Sunday, March 23, 2014
DISAPPOINTING TO SAY THE LEAST
In the beginning there were over 40 million uninsured in the United States. President Obama said, “This is not good “ and commanded “Let there be light” and behold it was so (or was it?)
The latest figures for the uninsured who have enrolled in the Affordable Care Act is around 4.6-5.0 million. The original number targetted by health.gov was 5.0 million new enrollees. Their goal was very conservative since the original number for the uninsured was over 40 million.
Either way the reality is that the number of uninsured has only diminished to 45 million. Perhaps HHS and CMS were prescient in setting such a low goal to not disappoint, or make themselves feel successful.
The 5.0 million enrollees was the threshold for the new algorithms to guarrantee solvency for the new risk pools, and that may be why that goal was named.
Unfortunately the enrollment period ends on March 31st. This date is not an arbitrary date mandated by HHS, and is the insurance industry standard for enrollments.
There is nothing preventing the date from being extended.
The options would be to:
1. Halt enrollment and have enrollees insured this year.

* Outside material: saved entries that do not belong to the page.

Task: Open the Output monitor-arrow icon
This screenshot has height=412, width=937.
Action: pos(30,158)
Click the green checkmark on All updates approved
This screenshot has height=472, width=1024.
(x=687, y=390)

2. Continue enrollment throughout 2014
3. Consider halting further enrollment until another plan is designed.
Many uninsured evaluated the offers and decided to wait and see. Many factors were in play, including provider directory errors, web site difficulties, subsidized rates were confusing as generated by the benefit exchanges. There was a lack of clarity how Medicaid would be expanded and no details in regard to financial requirements, assets, family size, etc. For those familiar with Medi-caid there are asset restrictions to remain eligible for Medicaid. There was no mentioin of how ACA Medicaid is different from ordinary Medicaid.
Those who have already enrolled should not be disadvantaged by a newer version of the ACA and can be maintained until the new program is operatiional.
Government, insurance companies and other regulators have piled more bureaucracy with each new idea on how to save money. Each change decreases reimbursement and increases overhead for providers and hospitals. Despite this never-ending demand, providers and hospitals have outsmarted all these efforts as a meaure for survival.
The initial result is not only disappointing and reveals the inadequacy of the planners and the impossibility to predict demographics of enrollees.
The only thing which will guarrantee solvency will be federal guarrantees. This may be the first phase of a health industry bailout . The Federal Reserve needs to warm up the printing press.